KG2.9.0c rollout #2259

Closed sundareswarpullela closed 3 weeks ago

sundareswarpullela commented 3 months ago

THE BRANCH FOR THIS ROLLOUT IS: kg2.9.0c THE ARAX-DATABASES.RTX.AI DIRECTORY FOR THIS ROLLOUT IS: /home/rtxconfig/KG2.9.0 Instance used to create the build: buildkg2c.rtx.ai

Prerequisites

ssh access

To complete this workflow, you will need ssh access to:

GitHub access
AWS access

You will need:

Slack workspaces

You will also need access to the following Slack workspaces:

Example ssh config for setting up login into arax.ncats.io:

Host arax.ncats.io
    User stephenr
    ProxyCommand ssh -i ~/.ssh/id_rsa_long -W %h:%p stephenr@35.87.194.254
    IdentityFile ~/.ssh/id_rsa_long
    Hostname 172.31.53.16

1. Build and load KG2c:

2. Rebuild downstream databases:

The following databases should be rebuilt and copies of them should be put in /home/rtxconfig/KG2.X.Y on arax-databases.rtx.ai.
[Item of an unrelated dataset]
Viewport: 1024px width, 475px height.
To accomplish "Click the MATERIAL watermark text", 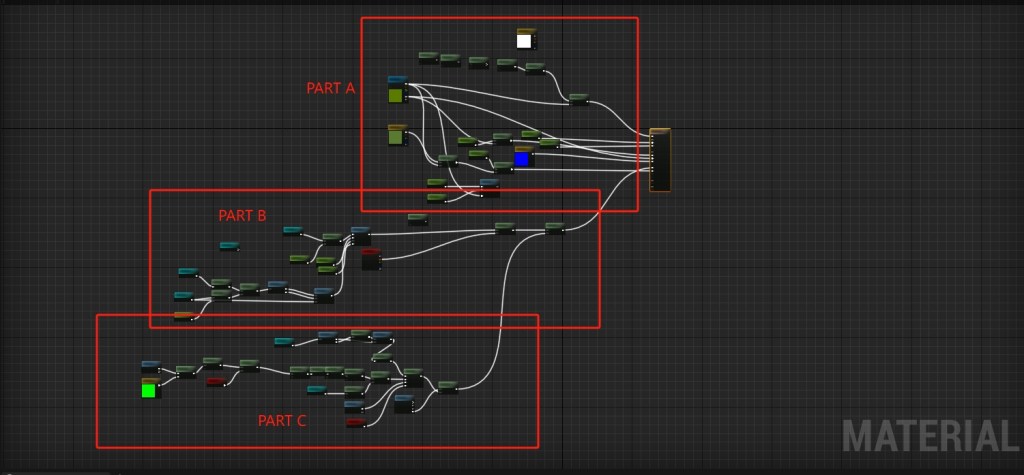I will click(x=927, y=437).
Please use this kind of naming format: mydatabase_v1.0_KG2.X.Y.sqlite.

NOTE: As databases are rebuilt, RTX/code/config_dbs.json will need to be updated to point to their new paths! Push these changes to the branch for this KG2 version, unless the rollout of this KG2 version has already occurred, in which case you should push to master (but first follow the steps described here).

3. Update the ARAX codebase:

All code changes should go in the branch for this KG2 version!

4. Pre-upload databases:

Before rolling out, we need to pre-upload the new databases (referenced in config_dbs.json) to arax.ncats.io and the ITRB SFTP server. These steps can be done well in advance of the rollout; it doesn't hurt anything to do them early.
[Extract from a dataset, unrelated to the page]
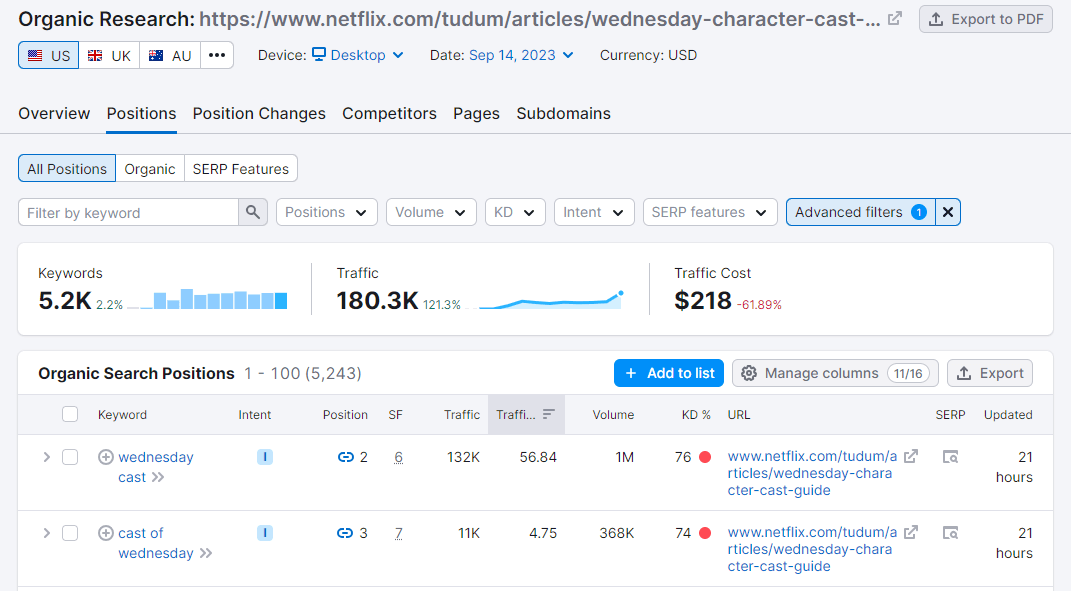
Task: Click SERP snapshot icon for cast of wednesday
Action: [x=950, y=533]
5. Rollout new KG2c version to arax.ncats.io development endpoints

6. Final items/clean up:

7. Roll-out to ITRB TEST

8. Roll-out to ITRB PRODUCTION

sundareswarpullela commented 3 months ago

@acevedol, it looks like build node is missing in nodes.tsv file. Can you please check and look into it.
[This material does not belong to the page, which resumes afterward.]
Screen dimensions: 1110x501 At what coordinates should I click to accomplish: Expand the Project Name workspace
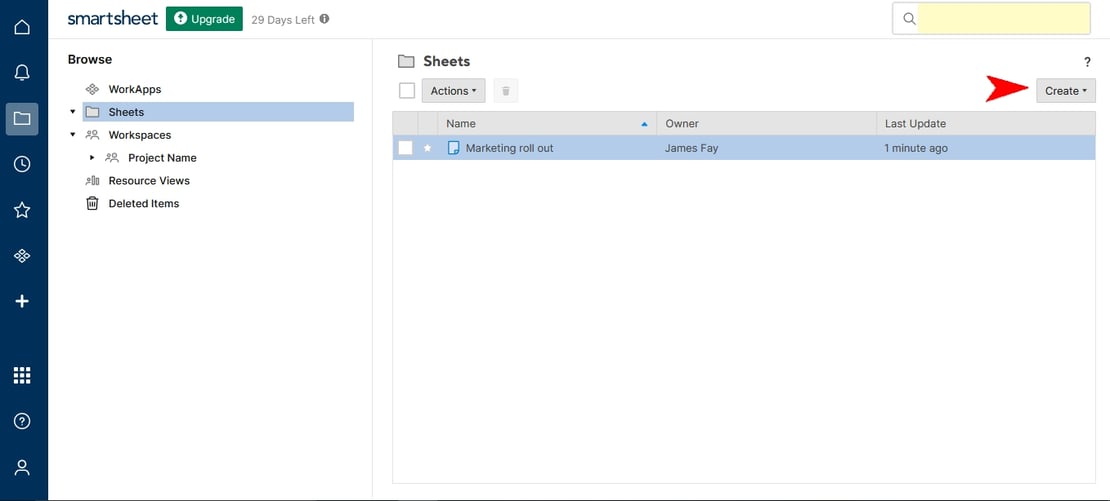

sundareswarpullela commented 2 months ago

Fixed the bug in code that couldn't recognize the build node due to a string formatting issue.

sundareswarpullela commented 2 months ago

KG2.9.0c build underway

saramsey commented 2 months ago

pytest results are failing:

test_ARAX_filter_results.py::test_n_results
test_ARAX_filter_results.py::test_warning
test_ARAX_filter_results.py::test_sort_by_node_attribute
test_ARAX_filter_results.py::test_sort_by_score

Relatedly, the following cypher command in KG2.8.4c returns 12 edges, but 0 edges in KG2.9.0c:

MATCH (n {id:'MONDO:0002967'})-[r]-(m {category: 'biolink:ChemicalEntity'}) return r.primary_knowledge_source, r.kg2_ids, m.id;

(note, MONDO:0002967 is "tinea capitis").

sundareswarpullela commented 2 months ago

The above pytests were failing due to sri-node-normalizer changing something where all nodes of tinea capitis were not being synonymized correctly, leading to duplicate nodes. Pytests have been updated to reflect this change and are now passing.

saramsey commented 3 weeks ago

@sundareswarpullela can this issue be closed out?

sundareswarpullela commented 3 weeks ago

Yes, closing this issue.